RECORDED DATA START
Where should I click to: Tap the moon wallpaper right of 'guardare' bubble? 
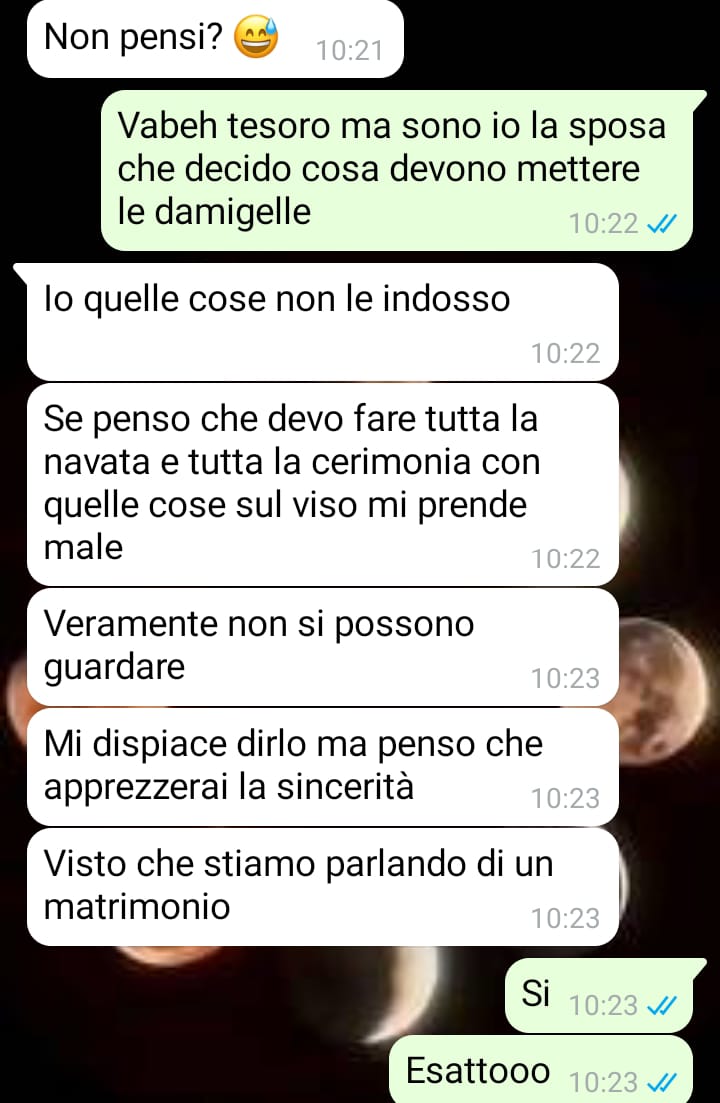coord(663,691)
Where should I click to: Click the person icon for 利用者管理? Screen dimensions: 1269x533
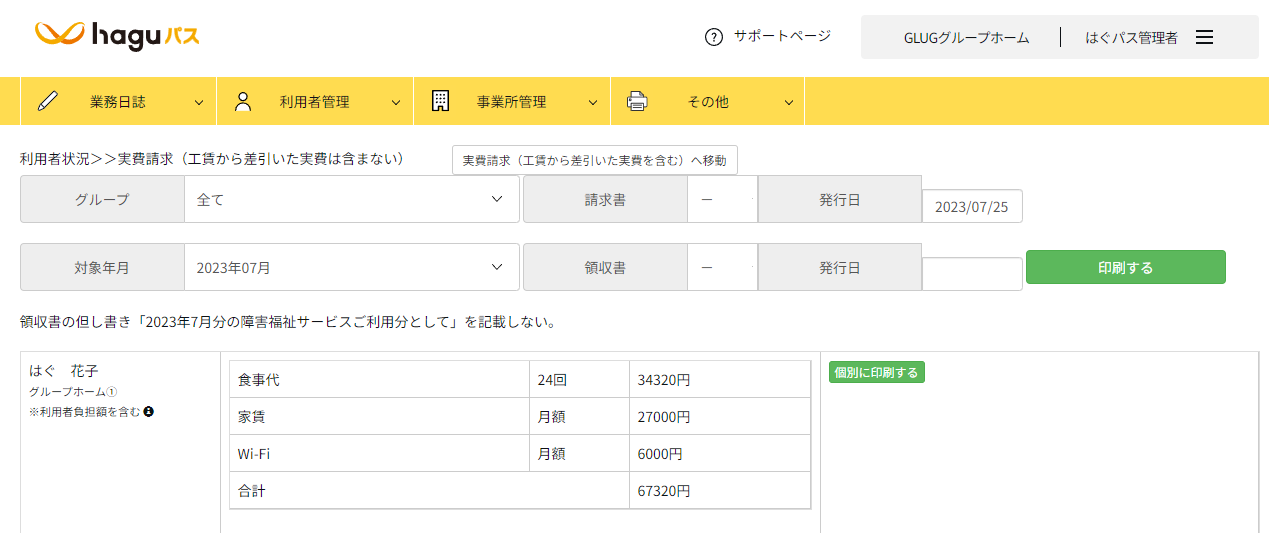243,101
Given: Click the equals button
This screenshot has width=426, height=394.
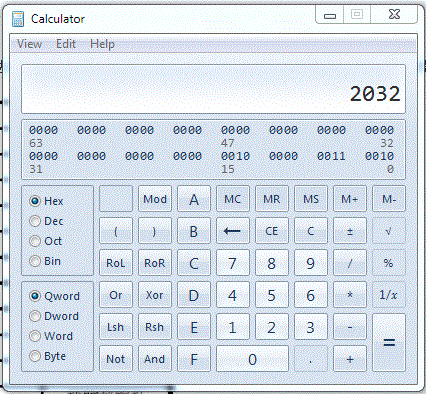Looking at the screenshot, I should 389,343.
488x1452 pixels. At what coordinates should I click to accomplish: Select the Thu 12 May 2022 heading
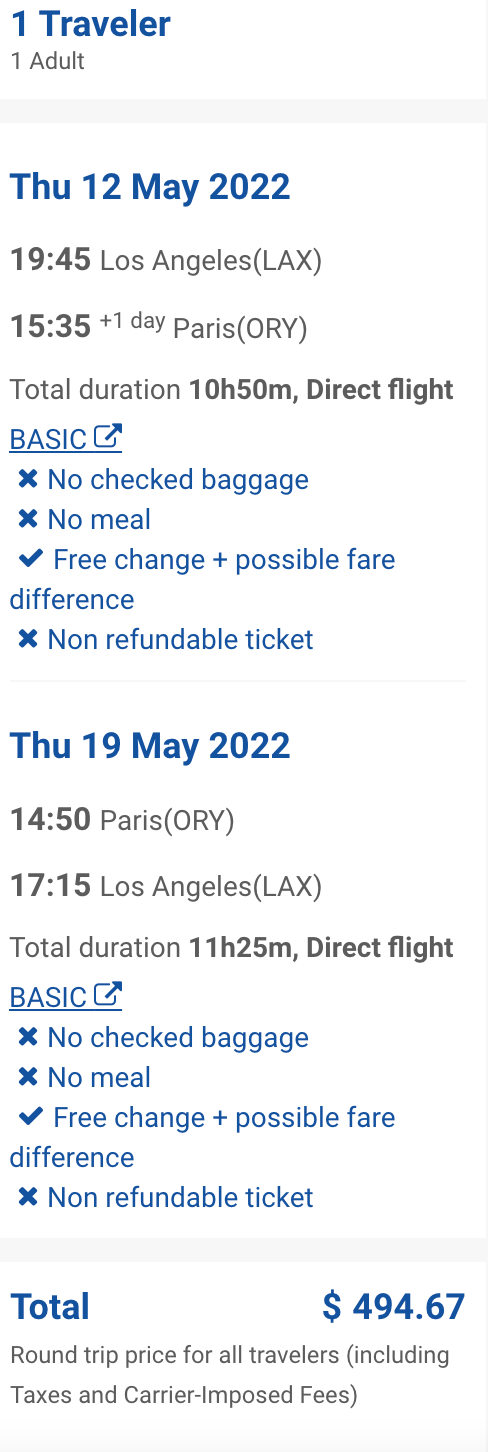[x=150, y=187]
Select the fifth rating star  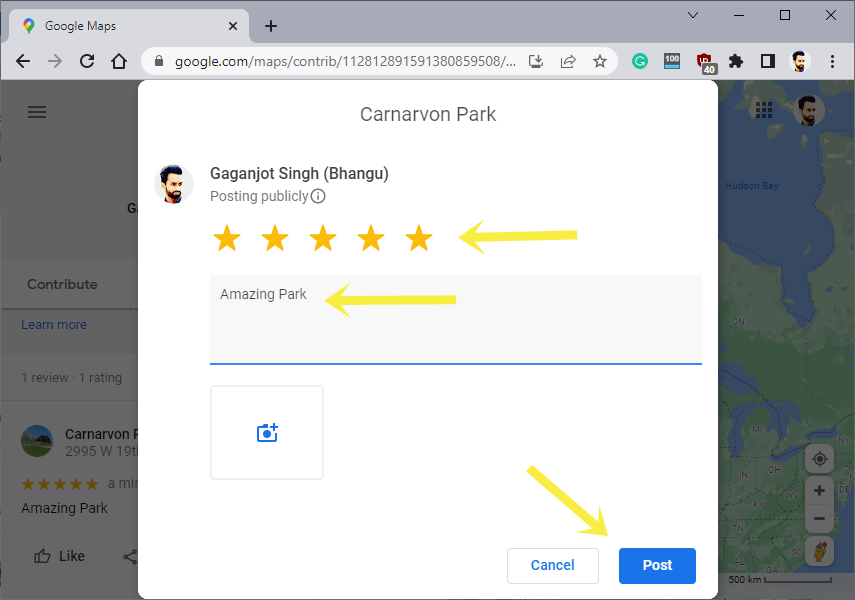[x=419, y=238]
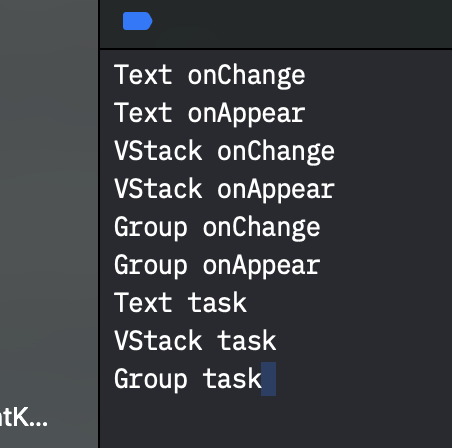Viewport: 452px width, 448px height.
Task: Click the cursor block after "Group task"
Action: click(x=268, y=379)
RECORDED DATA END
■ WHAT IS EXPECTED: The reply should consist only of the lines from the top of the material above through the line with "Given: Click the equals button", printed exactly, pictures omitted.

■ WRITTEN SOLUTION:
Where should I click to: Tap the moon wallpaper right of 'guardare' bubble? 
coord(663,691)
Where should I click to: Click the person icon for 利用者管理? Screen dimensions: 1269x533
243,101
Given: Click the equals button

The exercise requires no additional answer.